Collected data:
*** Block opens ***

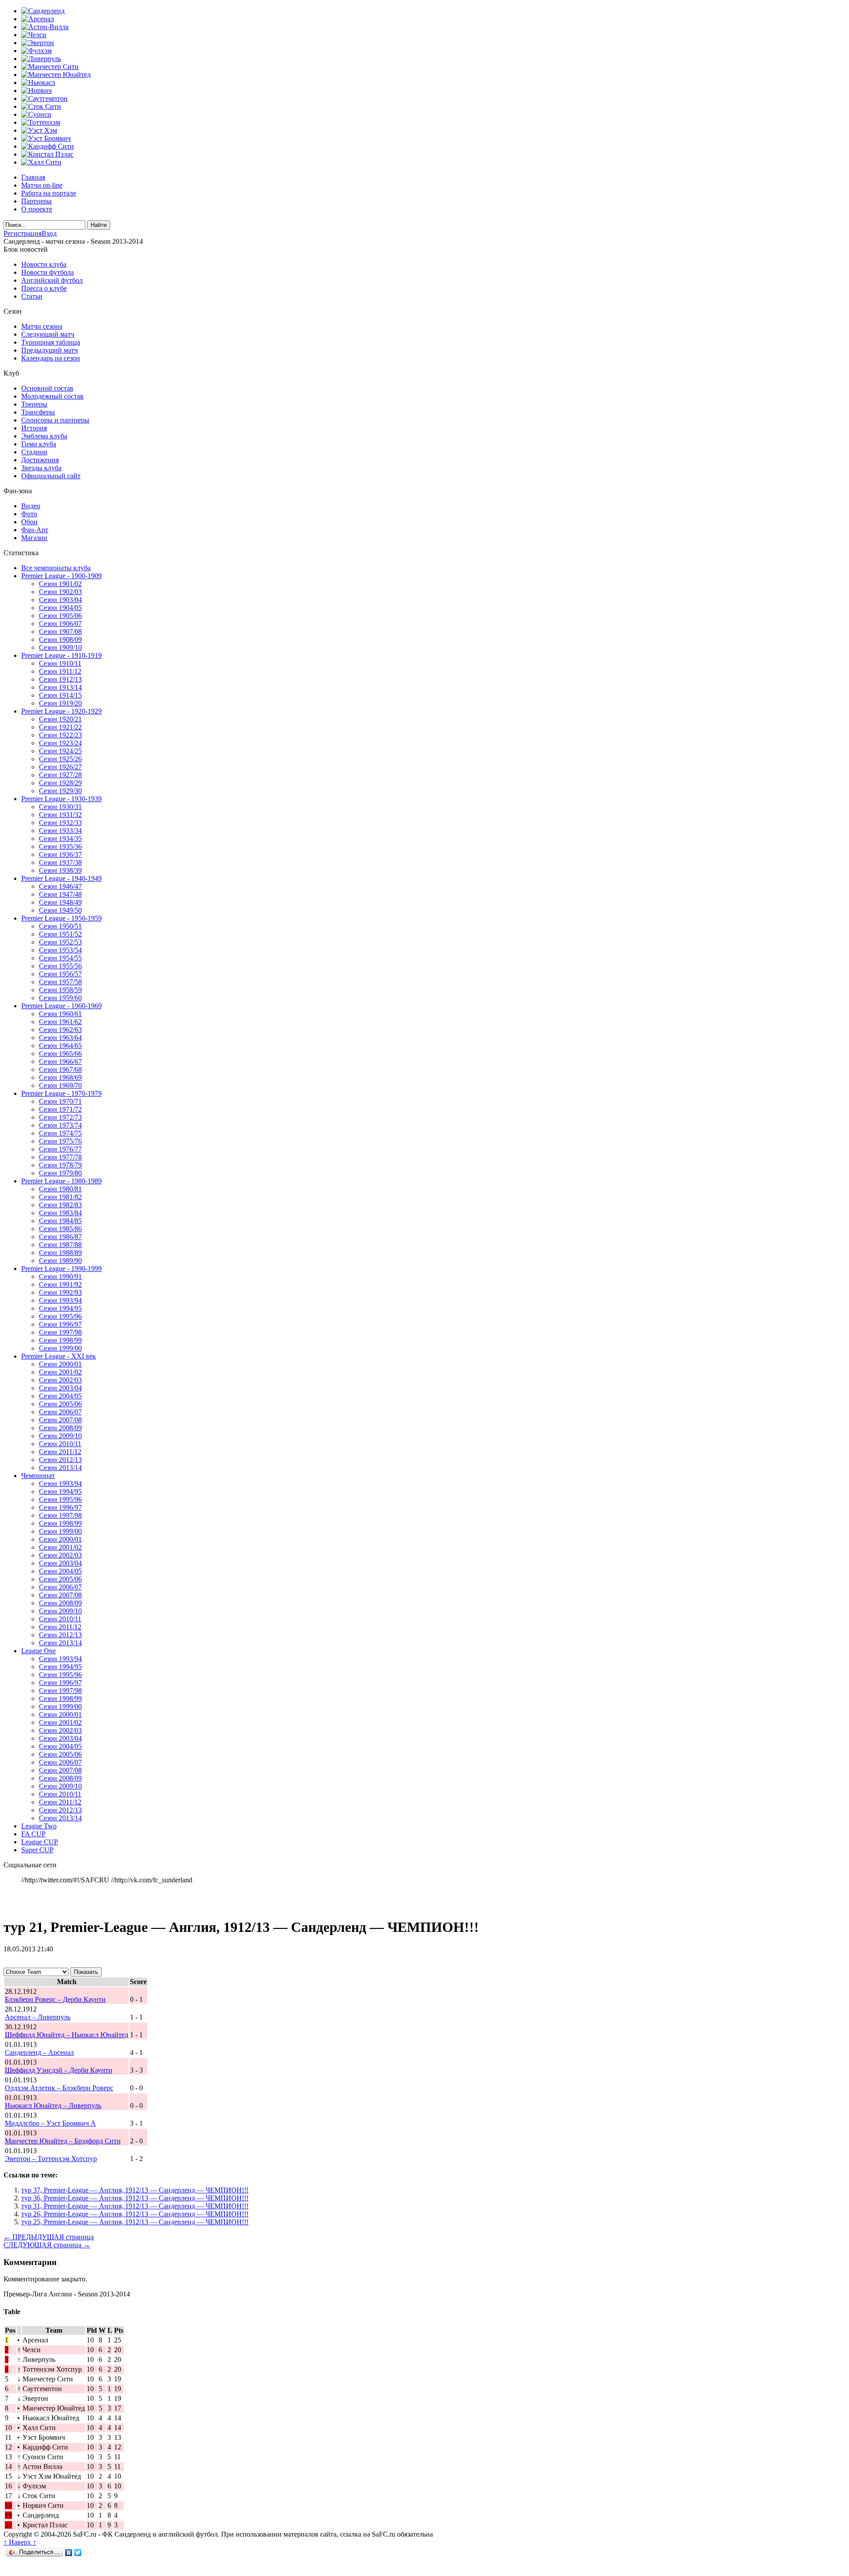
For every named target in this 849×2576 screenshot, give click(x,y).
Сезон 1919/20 (60, 703)
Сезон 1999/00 (60, 1348)
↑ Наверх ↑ (20, 2542)
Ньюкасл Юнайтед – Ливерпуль (53, 2105)
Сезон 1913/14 (60, 687)
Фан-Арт (34, 530)
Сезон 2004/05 (60, 1396)
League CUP (39, 1842)
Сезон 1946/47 (60, 886)
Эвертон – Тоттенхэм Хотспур (51, 2158)
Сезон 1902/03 (60, 591)
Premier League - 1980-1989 (61, 1181)
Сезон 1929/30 (60, 791)
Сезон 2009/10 (60, 1436)
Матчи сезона (41, 326)
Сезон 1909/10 (60, 647)
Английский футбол (52, 280)
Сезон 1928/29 (60, 783)
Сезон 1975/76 (60, 1141)
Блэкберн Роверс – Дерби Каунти (55, 1999)
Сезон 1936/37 (60, 854)
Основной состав (47, 388)
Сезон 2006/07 (60, 1412)
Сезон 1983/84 (60, 1213)
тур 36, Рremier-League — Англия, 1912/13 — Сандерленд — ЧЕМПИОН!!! (135, 2198)
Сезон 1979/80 (60, 1173)
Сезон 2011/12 (60, 1451)
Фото (29, 514)
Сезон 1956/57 (60, 974)
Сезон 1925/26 (60, 759)
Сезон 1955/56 (60, 966)
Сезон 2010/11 (60, 1443)
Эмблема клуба (44, 436)
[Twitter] (78, 2552)
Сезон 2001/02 (60, 1372)
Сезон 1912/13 (60, 679)
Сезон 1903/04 (60, 599)
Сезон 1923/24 (60, 743)
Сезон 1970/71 (60, 1101)
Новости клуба (43, 264)
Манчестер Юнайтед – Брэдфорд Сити (63, 2141)
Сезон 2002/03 (60, 1380)
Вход (49, 233)
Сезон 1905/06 (60, 615)
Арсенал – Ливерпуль (37, 2017)
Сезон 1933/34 (60, 830)
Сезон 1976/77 (60, 1149)
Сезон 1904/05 (60, 607)
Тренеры (34, 404)
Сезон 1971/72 (60, 1109)
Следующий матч (47, 334)
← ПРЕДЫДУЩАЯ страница (49, 2237)
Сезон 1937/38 (60, 862)
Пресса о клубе (44, 288)
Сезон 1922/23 (60, 735)
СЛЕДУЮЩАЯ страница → (47, 2245)
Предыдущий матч (49, 350)
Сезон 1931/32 (60, 814)
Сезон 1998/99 (60, 1340)
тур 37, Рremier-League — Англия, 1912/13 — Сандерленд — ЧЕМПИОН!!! (135, 2190)
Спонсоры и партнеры (55, 420)
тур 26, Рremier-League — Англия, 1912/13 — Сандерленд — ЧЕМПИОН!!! (135, 2214)
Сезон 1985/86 (60, 1228)
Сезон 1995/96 (60, 1316)
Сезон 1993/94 (60, 1300)
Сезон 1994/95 (60, 1308)
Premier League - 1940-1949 (61, 878)
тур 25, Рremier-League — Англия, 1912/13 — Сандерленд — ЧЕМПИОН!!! (135, 2222)
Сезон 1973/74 (60, 1125)
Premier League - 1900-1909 (61, 576)
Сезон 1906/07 (60, 623)
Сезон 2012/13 (60, 1459)
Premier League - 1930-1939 (61, 798)
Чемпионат (38, 1475)
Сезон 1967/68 (60, 1069)
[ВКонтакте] (68, 2552)
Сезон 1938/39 (60, 870)
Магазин (34, 537)
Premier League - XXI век (58, 1356)
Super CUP (37, 1850)
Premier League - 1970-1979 (61, 1093)
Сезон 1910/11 (60, 663)
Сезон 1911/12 (60, 671)
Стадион (34, 452)
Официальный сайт (50, 476)
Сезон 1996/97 (60, 1324)
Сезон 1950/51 (60, 926)
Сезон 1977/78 (60, 1157)
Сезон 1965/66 (60, 1053)
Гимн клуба (38, 444)
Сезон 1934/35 (60, 838)
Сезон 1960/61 (60, 1013)
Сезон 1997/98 (60, 1332)
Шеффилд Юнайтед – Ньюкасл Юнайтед (66, 2035)
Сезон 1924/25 (60, 751)
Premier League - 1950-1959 (61, 918)
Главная (33, 177)
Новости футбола (47, 272)
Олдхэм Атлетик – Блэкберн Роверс (59, 2088)
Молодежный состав (52, 396)
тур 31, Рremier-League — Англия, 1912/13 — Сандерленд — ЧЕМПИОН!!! (135, 2206)
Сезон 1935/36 (60, 846)
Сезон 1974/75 (60, 1133)
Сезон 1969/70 (60, 1085)
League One (38, 1651)
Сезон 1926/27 (60, 767)
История (34, 428)
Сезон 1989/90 (60, 1260)
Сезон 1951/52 (60, 934)
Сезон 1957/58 (60, 982)
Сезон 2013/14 (60, 1467)
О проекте (36, 209)
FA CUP (33, 1834)
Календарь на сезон (50, 358)
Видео (30, 506)
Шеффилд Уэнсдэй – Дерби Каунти (58, 2070)
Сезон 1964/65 (60, 1045)
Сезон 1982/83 (60, 1205)
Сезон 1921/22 (60, 727)
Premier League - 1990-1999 (61, 1268)
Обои (29, 522)
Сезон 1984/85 (60, 1221)
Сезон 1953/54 (60, 950)
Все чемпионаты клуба (56, 568)
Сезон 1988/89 (60, 1252)
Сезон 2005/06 (60, 1404)
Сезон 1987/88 (60, 1244)
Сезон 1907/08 (60, 631)
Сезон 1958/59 (60, 990)
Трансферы (38, 412)
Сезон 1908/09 (60, 639)
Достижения (40, 460)
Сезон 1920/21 (60, 719)
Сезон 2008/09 (60, 1428)
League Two (39, 1826)
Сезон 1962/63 (60, 1029)
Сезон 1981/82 (60, 1197)
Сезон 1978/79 (60, 1165)
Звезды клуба (41, 468)
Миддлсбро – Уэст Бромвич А (50, 2123)
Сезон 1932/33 (60, 822)
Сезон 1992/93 (60, 1292)
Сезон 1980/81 (60, 1189)
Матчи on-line (41, 185)
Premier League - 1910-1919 (61, 655)
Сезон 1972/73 (60, 1117)
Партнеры (36, 201)
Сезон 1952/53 (60, 942)
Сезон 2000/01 (60, 1364)
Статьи (31, 296)
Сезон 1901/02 (60, 583)
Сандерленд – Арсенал (39, 2052)
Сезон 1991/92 (60, 1284)
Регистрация (23, 233)
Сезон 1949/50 (60, 910)
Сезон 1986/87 (60, 1236)
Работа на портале (48, 193)
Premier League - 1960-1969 (61, 1006)
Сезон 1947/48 (60, 894)
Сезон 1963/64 (60, 1037)
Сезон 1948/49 (60, 902)
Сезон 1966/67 (60, 1061)
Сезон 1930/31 (60, 806)
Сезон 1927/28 (60, 775)
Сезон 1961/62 (60, 1021)
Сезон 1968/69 (60, 1077)
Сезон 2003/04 (60, 1388)
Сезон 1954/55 (60, 958)
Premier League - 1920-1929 (61, 711)
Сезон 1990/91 (60, 1276)
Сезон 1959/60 (60, 998)
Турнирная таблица (50, 342)
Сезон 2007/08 (60, 1420)
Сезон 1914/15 (60, 695)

*** Block closes ***

# Exercise description:
Please give back, exactly as it stands above, the stretch from the line with "Предыдущий матч (49, 350)" through the line with "Сезон 1994/95 (60, 1308)", and no line outside it.

# Written answer:
Предыдущий матч (49, 350)
Сезон 1931/32 (60, 814)
Сезон 1998/99 (60, 1340)
тур 37, Рremier-League — Англия, 1912/13 — Сандерленд — ЧЕМПИОН!!! (135, 2190)
Спонсоры и партнеры (55, 420)
тур 26, Рremier-League — Англия, 1912/13 — Сандерленд — ЧЕМПИОН!!! (135, 2214)
Сезон 1985/86 (60, 1228)
Сезон 1995/96 (60, 1316)
Сезон 1993/94 (60, 1300)
Сезон 1994/95 (60, 1308)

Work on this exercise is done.